1. Obtain an account with administrative network access to the target box (domain or local account), but is not enrolled in Duo.

2. Obtain a shell on the target machine (either with psexec \\target cmd.exe or meterpreter).

3. Attempt to logon to target, either via RDP or interactively. This will cause Duo to issue the message “the username you have entered is not enrolled with Duo Security”:

4. Using your shell from step 2 run ipconfig /displaydns which should reveal a recent DNS lookup to the Duo API server of the form api-1234567.duosecurity.com.
This server is used by the local Duo agent to communicate with the cloud service and is unique to each customer installation (the server name should be the same across all the workstations at your client).

5. Edit c:\windows\system32\drivers\etc\hosts to add 127.0.0.1 for api-1234567.duosecurity.com (the specific DNS name from step 4)

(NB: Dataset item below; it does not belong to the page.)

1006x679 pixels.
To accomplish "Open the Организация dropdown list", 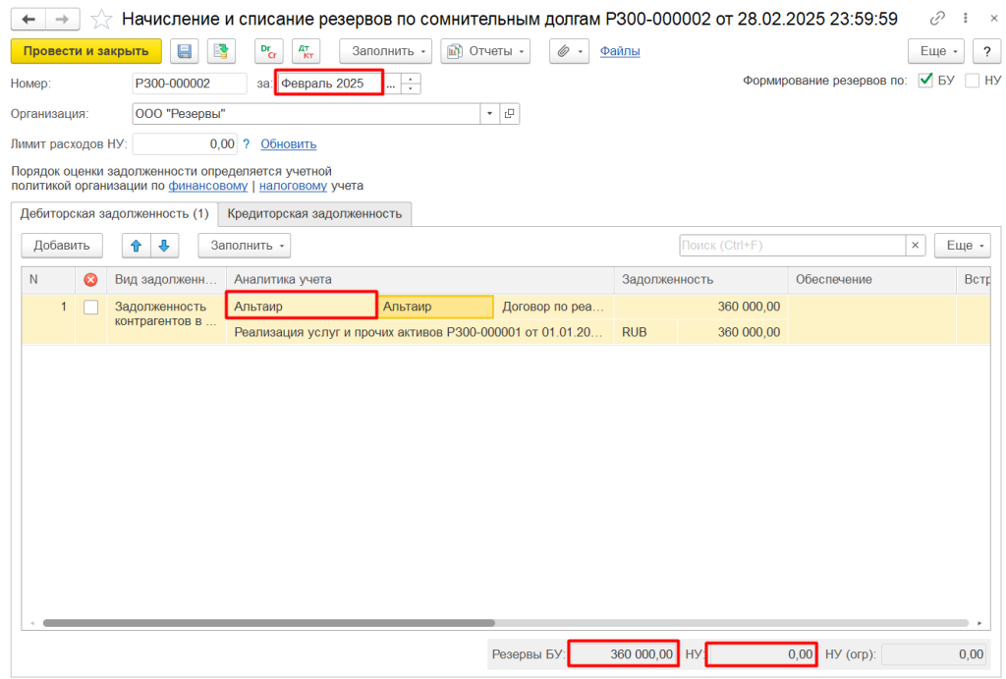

6. Logon to target via RDP/console again, Duo authentication is bypassed.

The ability to bypass Duo in this way requires that you already have an account with local administrator rights on your target (for example, through LLMNR poisoning) and that Duo is setup to “fail open” when it loses contact with its cloud servers, although this is the default option.

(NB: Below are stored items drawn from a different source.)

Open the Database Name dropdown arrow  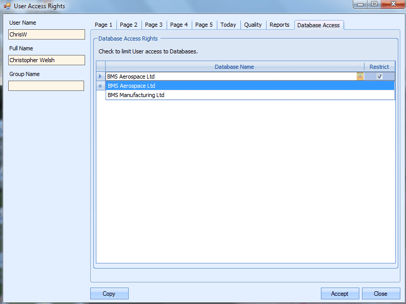pyautogui.click(x=360, y=77)
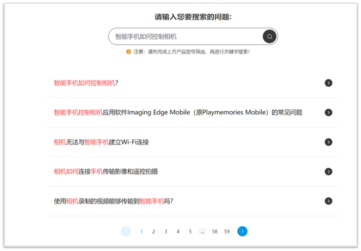Expand arrow for Wi-Fi连接 question row

(328, 142)
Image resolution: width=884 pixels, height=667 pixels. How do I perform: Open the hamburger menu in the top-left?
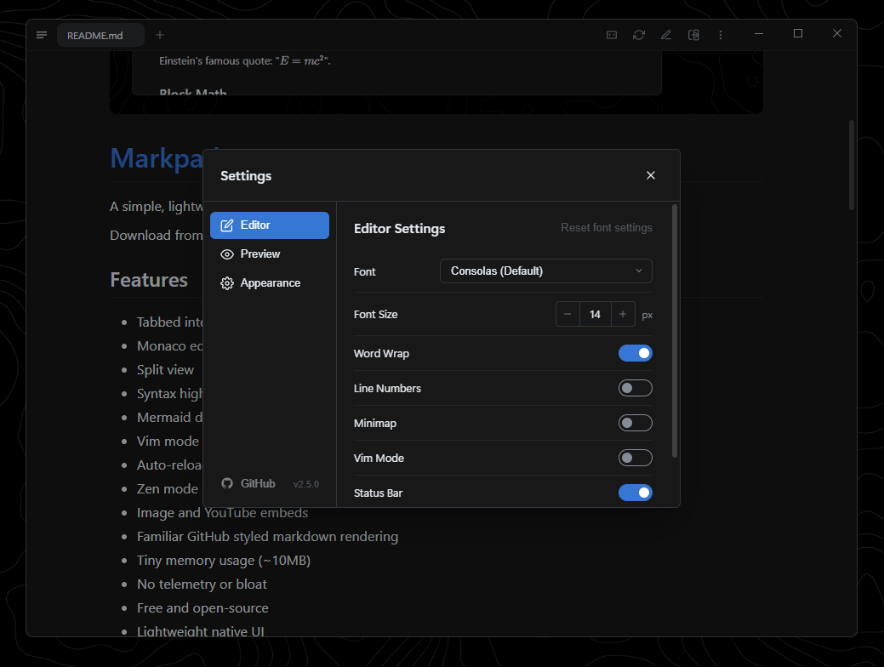[x=41, y=35]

You don’t even need local admin to cause issues

Whilst in this single-target example, a local administrator account was required, the same effect could be accomplished by an attacker that has privileged access to the network but not local admin rights, either by setting network ACLs at the border to block outbound connectivity to Duo or by compromising or poisoning recursive DNS servers to sinkhole DNS lookups.

If Duo is set to “fail open” then an attacker can now login to systems with a valid credential (even if they’re not local admins) without triggering Duo to send a push notification, or if Duo is set to “fail closed” then this likely causes a significant denial of service condition as users will no longer be able to log in to, or unlock, their workstations.

Of course, if you already have local admin rights on a machine there are various other options you could take, like just uninstalling Duo itself, but this is quite a “noisy” action for an attacker to take. Sinkholing DNS lookups is less likely to be noticed, and is certainly easier to justify to a client!

We knew that this was intended functionality – if the Duo API is unavailable for any reason, then one can’t remotely authenticate to the workstation. Hence, the service is set to ‘fail open’. The alternative is to ‘fail closed’ which mitigates our sidestepping technique, but also causes access issues in the event of network outages.

We spoke to Duo prior to publishing, and to their credit, they were amazingly responsive:

Resolution

This isn’t is a security vulnerability per-se though we think it’s important that Duo users think carefully about choosing which option of ‘fail open’ and ‘fail closed’ they select. One allows the above sidestepping technique or simple uninstall of Duo. The other means that you can’t authenticate if access to the cloud service is lost.

Of course, ensuring that your local admin creds can’t be pinched would be an even better idea!